Problem description: Please copy out the lines in the entries that contain "computer".

Data for processing:
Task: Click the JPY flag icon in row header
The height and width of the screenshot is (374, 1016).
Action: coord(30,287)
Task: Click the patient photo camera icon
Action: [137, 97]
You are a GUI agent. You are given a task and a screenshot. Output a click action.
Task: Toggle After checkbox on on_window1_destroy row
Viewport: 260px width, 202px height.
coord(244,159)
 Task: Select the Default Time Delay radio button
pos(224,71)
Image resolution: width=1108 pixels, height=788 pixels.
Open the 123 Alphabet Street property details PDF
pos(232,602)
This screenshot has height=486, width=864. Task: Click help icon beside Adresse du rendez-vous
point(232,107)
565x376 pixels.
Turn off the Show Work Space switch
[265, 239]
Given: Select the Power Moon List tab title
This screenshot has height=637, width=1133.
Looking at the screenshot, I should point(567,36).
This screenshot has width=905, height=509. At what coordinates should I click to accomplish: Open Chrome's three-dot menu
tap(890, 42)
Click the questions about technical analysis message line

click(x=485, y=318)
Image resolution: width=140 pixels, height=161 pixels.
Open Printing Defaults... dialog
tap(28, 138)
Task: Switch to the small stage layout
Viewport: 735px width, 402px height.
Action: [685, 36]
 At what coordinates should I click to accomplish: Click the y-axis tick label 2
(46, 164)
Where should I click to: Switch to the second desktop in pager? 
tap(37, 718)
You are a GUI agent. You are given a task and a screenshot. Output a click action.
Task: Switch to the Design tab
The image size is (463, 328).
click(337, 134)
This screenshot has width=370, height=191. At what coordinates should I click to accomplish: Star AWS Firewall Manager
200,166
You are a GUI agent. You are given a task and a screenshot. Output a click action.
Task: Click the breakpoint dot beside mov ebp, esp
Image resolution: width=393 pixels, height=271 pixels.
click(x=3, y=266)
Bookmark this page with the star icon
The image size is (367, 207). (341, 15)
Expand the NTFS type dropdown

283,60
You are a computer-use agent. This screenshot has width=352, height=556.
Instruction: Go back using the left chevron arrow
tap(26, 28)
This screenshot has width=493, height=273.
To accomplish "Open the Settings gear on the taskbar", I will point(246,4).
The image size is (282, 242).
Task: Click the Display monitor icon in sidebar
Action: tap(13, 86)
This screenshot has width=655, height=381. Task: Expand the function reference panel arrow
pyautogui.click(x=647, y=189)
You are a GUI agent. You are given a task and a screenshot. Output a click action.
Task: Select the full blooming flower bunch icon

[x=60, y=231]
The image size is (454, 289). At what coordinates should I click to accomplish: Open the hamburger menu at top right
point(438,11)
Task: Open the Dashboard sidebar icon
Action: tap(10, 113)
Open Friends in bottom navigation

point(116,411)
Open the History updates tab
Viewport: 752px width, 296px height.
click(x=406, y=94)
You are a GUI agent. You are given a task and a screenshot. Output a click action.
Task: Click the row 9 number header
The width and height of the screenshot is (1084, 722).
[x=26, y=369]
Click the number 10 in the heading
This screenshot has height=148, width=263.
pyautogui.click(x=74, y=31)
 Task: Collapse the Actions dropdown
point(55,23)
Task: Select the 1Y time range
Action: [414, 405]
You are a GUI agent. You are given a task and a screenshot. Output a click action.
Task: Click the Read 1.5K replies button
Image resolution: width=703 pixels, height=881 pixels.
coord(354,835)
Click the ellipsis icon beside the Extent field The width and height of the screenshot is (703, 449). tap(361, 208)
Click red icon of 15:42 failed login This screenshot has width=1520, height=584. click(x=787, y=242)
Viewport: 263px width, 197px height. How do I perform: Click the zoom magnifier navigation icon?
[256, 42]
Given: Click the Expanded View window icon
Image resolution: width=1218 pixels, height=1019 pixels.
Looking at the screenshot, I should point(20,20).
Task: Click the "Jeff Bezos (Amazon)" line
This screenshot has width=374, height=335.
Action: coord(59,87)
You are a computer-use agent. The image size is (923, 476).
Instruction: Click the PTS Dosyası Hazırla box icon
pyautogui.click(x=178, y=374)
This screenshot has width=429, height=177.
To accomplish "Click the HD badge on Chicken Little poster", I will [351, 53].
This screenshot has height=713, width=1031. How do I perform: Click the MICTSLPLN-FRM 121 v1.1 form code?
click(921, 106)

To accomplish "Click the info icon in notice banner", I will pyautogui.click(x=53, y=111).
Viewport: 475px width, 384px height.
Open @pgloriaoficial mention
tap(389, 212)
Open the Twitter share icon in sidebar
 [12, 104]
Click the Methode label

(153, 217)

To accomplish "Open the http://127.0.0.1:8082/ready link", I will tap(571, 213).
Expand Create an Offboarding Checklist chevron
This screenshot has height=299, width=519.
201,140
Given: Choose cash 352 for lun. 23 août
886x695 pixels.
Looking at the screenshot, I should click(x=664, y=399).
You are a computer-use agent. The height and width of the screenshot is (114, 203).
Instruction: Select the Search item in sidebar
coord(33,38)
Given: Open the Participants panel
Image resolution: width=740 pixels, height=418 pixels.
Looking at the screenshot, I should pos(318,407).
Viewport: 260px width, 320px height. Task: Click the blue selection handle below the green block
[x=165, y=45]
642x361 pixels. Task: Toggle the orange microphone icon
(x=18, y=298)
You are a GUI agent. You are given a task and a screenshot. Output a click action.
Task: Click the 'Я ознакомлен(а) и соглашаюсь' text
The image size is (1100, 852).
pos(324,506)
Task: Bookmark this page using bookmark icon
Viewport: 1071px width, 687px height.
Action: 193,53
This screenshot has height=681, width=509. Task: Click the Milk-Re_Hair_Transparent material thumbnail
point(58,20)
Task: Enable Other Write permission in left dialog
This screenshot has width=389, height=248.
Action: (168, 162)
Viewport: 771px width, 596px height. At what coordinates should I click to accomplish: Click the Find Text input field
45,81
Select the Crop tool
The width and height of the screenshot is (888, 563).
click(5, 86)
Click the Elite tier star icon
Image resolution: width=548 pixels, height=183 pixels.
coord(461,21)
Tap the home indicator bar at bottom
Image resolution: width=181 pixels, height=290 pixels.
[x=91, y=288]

Response to the exercise:
You are a computer-use agent. This screenshot has width=352, height=556.
You are a computer-use agent. The image size is (923, 476).
You are a computer-use agent. The height and width of the screenshot is (114, 203).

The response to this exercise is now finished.